• 你的目标:
请把下面的所有行一字不差地重抄一遍。

• 所给数据:
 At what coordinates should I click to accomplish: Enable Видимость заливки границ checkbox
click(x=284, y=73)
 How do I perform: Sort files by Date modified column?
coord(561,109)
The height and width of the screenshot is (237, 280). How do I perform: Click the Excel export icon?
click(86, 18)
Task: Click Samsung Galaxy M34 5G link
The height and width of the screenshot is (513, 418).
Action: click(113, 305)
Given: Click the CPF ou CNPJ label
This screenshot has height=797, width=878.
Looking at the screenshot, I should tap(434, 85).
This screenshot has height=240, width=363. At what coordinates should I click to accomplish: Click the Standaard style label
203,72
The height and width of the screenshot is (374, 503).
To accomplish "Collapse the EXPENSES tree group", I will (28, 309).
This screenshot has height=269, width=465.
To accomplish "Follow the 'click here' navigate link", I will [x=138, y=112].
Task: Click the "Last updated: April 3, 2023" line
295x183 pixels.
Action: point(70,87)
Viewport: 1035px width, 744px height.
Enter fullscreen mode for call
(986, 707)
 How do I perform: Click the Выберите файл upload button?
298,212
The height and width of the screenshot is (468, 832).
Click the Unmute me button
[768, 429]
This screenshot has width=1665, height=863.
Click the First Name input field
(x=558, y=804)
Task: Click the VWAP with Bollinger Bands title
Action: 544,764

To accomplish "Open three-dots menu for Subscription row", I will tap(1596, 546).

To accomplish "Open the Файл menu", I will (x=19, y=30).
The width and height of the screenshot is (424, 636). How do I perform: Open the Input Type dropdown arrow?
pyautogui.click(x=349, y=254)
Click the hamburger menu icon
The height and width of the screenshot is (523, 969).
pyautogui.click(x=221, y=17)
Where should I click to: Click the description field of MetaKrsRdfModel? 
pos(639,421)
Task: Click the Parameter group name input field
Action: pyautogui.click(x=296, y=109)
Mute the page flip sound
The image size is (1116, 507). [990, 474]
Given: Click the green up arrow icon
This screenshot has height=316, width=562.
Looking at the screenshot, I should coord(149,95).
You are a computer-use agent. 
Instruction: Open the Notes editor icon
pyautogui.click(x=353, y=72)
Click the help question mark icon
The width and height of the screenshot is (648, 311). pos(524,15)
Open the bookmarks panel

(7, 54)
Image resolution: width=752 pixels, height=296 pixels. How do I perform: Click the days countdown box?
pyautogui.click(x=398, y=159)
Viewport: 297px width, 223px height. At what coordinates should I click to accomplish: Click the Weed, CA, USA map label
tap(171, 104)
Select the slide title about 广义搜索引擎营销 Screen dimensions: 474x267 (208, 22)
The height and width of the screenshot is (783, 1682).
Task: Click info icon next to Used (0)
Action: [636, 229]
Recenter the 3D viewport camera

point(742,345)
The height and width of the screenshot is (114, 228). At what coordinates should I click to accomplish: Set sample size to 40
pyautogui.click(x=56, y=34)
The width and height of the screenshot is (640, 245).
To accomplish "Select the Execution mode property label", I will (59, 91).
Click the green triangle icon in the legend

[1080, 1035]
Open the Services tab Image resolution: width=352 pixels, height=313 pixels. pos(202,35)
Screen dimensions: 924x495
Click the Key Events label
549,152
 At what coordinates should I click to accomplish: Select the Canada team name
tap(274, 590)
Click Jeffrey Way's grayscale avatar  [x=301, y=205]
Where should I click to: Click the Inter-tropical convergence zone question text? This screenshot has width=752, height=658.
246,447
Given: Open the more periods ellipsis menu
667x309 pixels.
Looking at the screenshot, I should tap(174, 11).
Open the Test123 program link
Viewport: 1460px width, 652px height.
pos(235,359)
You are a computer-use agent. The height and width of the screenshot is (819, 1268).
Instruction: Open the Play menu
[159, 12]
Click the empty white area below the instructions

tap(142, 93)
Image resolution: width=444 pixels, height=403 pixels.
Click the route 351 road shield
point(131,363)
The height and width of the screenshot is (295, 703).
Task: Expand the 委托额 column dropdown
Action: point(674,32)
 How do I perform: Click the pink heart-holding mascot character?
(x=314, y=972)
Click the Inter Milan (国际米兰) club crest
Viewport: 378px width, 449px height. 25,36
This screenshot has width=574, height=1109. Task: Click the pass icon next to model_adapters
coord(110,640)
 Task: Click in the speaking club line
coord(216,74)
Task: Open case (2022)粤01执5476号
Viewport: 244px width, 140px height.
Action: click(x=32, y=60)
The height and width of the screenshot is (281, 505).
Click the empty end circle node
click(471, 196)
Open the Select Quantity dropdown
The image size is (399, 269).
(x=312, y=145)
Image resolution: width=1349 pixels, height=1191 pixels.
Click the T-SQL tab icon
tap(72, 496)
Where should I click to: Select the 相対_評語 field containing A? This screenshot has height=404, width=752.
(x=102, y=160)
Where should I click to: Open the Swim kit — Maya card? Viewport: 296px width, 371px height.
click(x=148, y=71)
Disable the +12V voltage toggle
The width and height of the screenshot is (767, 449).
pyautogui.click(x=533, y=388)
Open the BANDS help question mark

• 书面回答:
 At what coordinates should I click to accomplish: Enable Видимость заливки границ checkbox
click(x=284, y=73)
 How do I perform: Sort files by Date modified column?
coord(561,109)
The height and width of the screenshot is (237, 280). How do I perform: Click the Excel export icon?
click(86, 18)
Task: Click Samsung Galaxy M34 5G link
The height and width of the screenshot is (513, 418).
Action: click(113, 305)
Given: Click the CPF ou CNPJ label
This screenshot has height=797, width=878.
Looking at the screenshot, I should tap(434, 85).
This screenshot has height=240, width=363. At what coordinates should I click to accomplish: Click the Standaard style label
203,72
The height and width of the screenshot is (374, 503).
To accomplish "Collapse the EXPENSES tree group", I will (28, 309).
This screenshot has height=269, width=465.
To accomplish "Follow the 'click here' navigate link", I will [x=138, y=112].
Task: Click the "Last updated: April 3, 2023" line
295x183 pixels.
Action: point(70,87)
Viewport: 1035px width, 744px height.
Enter fullscreen mode for call
(986, 707)
 How do I perform: Click the Выберите файл upload button?
298,212
The height and width of the screenshot is (468, 832).
Click the Unmute me button
[768, 429]
This screenshot has width=1665, height=863.
Click the First Name input field
(x=558, y=804)
Task: Click the VWAP with Bollinger Bands title
Action: 544,764

To accomplish "Open three-dots menu for Subscription row", I will tap(1596, 546).

To accomplish "Open the Файл menu", I will (x=19, y=30).
The width and height of the screenshot is (424, 636). How do I perform: Open the Input Type dropdown arrow?
pyautogui.click(x=349, y=254)
Click the hamburger menu icon
The height and width of the screenshot is (523, 969).
pyautogui.click(x=221, y=17)
Where should I click to: Click the description field of MetaKrsRdfModel? 
pos(639,421)
Task: Click the Parameter group name input field
Action: pyautogui.click(x=296, y=109)
Mute the page flip sound
The image size is (1116, 507). [990, 474]
Given: Click the green up arrow icon
This screenshot has height=316, width=562.
Looking at the screenshot, I should coord(149,95).
You are a computer-use agent. 
Instruction: Open the Notes editor icon
pyautogui.click(x=353, y=72)
Click the help question mark icon
The width and height of the screenshot is (648, 311). pos(524,15)
Open the bookmarks panel

(7, 54)
Image resolution: width=752 pixels, height=296 pixels. How do I perform: Click the days countdown box?
pyautogui.click(x=398, y=159)
Viewport: 297px width, 223px height. At what coordinates should I click to accomplish: Click the Weed, CA, USA map label
tap(171, 104)
Select the slide title about 广义搜索引擎营销 Screen dimensions: 474x267 (208, 22)
The height and width of the screenshot is (783, 1682).
Task: Click info icon next to Used (0)
Action: [636, 229]
Recenter the 3D viewport camera

point(742,345)
The height and width of the screenshot is (114, 228). At what coordinates should I click to accomplish: Set sample size to 40
pyautogui.click(x=56, y=34)
The width and height of the screenshot is (640, 245).
To accomplish "Select the Execution mode property label", I will (59, 91).
Click the green triangle icon in the legend

[1080, 1035]
Open the Services tab Image resolution: width=352 pixels, height=313 pixels. pos(202,35)
Screen dimensions: 924x495
Click the Key Events label
549,152
 At what coordinates should I click to accomplish: Select the Canada team name
tap(274, 590)
Click Jeffrey Way's grayscale avatar  [x=301, y=205]
Where should I click to: Click the Inter-tropical convergence zone question text? This screenshot has width=752, height=658.
246,447
Given: Open the more periods ellipsis menu
667x309 pixels.
Looking at the screenshot, I should tap(174, 11).
Open the Test123 program link
Viewport: 1460px width, 652px height.
pos(235,359)
You are a computer-use agent. The height and width of the screenshot is (819, 1268).
Instruction: Open the Play menu
[159, 12]
Click the empty white area below the instructions

tap(142, 93)
Image resolution: width=444 pixels, height=403 pixels.
Click the route 351 road shield
point(131,363)
The height and width of the screenshot is (295, 703).
Task: Expand the 委托额 column dropdown
Action: point(674,32)
 How do I perform: Click the pink heart-holding mascot character?
(x=314, y=972)
Click the Inter Milan (国际米兰) club crest
Viewport: 378px width, 449px height. 25,36
This screenshot has width=574, height=1109. Task: Click the pass icon next to model_adapters
coord(110,640)
 Task: Click in the speaking club line
coord(216,74)
Task: Open case (2022)粤01执5476号
Viewport: 244px width, 140px height.
Action: click(x=32, y=60)
The height and width of the screenshot is (281, 505).
Click the empty end circle node
click(471, 196)
Open the Select Quantity dropdown
The image size is (399, 269).
(x=312, y=145)
Image resolution: width=1349 pixels, height=1191 pixels.
Click the T-SQL tab icon
tap(72, 496)
Where should I click to: Select the 相対_評語 field containing A? This screenshot has height=404, width=752.
(x=102, y=160)
Where should I click to: Open the Swim kit — Maya card? Viewport: 296px width, 371px height.
click(x=148, y=71)
Disable the +12V voltage toggle
The width and height of the screenshot is (767, 449).
pyautogui.click(x=533, y=388)
Open the BANDS help question mark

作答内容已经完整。